BCL-B (BCL2L10) is overexpressed in patients suffering from multiple myeloma (MM) and drives an MM-like disease in transgenic mice

Multiple myeloma (MM) evolves from a premalignant condition known as monoclonal gammopathy of undetermined significance (MGUS). However, the factors underlying the malignant transformation of plasmocytes in MM are not fully characterized. We report here that E mu-directed expression of the antiapoptotic Bcl-B protein in mice drives an MM phenotype that reproduces accurately the human disease.

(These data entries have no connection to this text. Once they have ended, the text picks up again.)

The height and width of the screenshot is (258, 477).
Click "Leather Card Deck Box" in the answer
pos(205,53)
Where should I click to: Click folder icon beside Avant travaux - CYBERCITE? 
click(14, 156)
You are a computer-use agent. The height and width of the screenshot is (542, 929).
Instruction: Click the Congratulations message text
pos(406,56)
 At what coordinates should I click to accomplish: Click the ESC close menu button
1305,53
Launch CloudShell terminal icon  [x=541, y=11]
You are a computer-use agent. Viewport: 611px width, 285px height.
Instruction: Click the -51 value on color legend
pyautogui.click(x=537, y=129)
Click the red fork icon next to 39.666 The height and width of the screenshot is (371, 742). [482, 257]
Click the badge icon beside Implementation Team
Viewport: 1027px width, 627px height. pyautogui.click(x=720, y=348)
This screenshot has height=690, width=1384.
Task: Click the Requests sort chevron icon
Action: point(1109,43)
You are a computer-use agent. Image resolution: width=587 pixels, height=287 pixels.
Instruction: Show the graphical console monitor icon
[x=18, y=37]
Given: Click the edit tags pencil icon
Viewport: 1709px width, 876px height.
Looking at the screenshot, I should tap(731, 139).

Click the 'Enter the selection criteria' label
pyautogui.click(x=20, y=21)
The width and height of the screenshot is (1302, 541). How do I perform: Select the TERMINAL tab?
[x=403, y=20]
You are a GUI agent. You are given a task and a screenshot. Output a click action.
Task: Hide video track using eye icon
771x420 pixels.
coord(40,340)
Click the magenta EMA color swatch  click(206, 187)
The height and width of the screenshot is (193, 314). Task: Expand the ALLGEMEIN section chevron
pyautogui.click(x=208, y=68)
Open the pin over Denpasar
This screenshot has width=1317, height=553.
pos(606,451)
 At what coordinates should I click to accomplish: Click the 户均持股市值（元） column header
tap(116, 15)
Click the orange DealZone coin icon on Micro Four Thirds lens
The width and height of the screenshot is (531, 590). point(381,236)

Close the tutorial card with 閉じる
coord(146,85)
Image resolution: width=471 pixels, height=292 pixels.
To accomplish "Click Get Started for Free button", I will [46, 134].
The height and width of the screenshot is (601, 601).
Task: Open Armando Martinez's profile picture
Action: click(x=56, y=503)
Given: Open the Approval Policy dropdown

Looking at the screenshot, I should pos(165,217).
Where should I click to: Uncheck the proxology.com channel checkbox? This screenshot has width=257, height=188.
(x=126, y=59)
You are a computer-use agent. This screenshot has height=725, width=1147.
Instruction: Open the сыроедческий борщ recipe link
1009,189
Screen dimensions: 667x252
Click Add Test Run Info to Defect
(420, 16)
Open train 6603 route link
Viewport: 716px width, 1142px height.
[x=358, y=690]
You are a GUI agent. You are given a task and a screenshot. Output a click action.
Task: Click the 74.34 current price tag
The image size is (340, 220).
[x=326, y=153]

Indeed, with age, E mu-bcl-b transgenic mice develop the characteristic features of human MM, including bone malignant plasma cell infiltration, a monoclonal immunoglobulin peak, immunoglobulin deposit in renal tubules, and highly characteristic bone lytic lesions. In addition, the tumors are serially transplantable in irradiated wildtype mice, underlying the tumoral origin of the disease. E mu-bcl-b plasmocytes show increased expression of a panel of genes known to be dysregulated in human MM pathogenesis. Treatment of E mu-bcl-b mice with drugs currently used to treat patients such as melphalan and VEL CADE efficiently kills malignant plasmocytes in vivo. Finally, we find that Bcl-B is overexpressed in plasmocytes from MM patients but neither in MGUS patients nor in healthy individuals, suggesting that Bcl-B may drive MM. These findings suggest that Bcl-B could be an important factor in MM disease and pinpoint E mu-bcl-b mice as a pertinent model to validate new therapies in MM.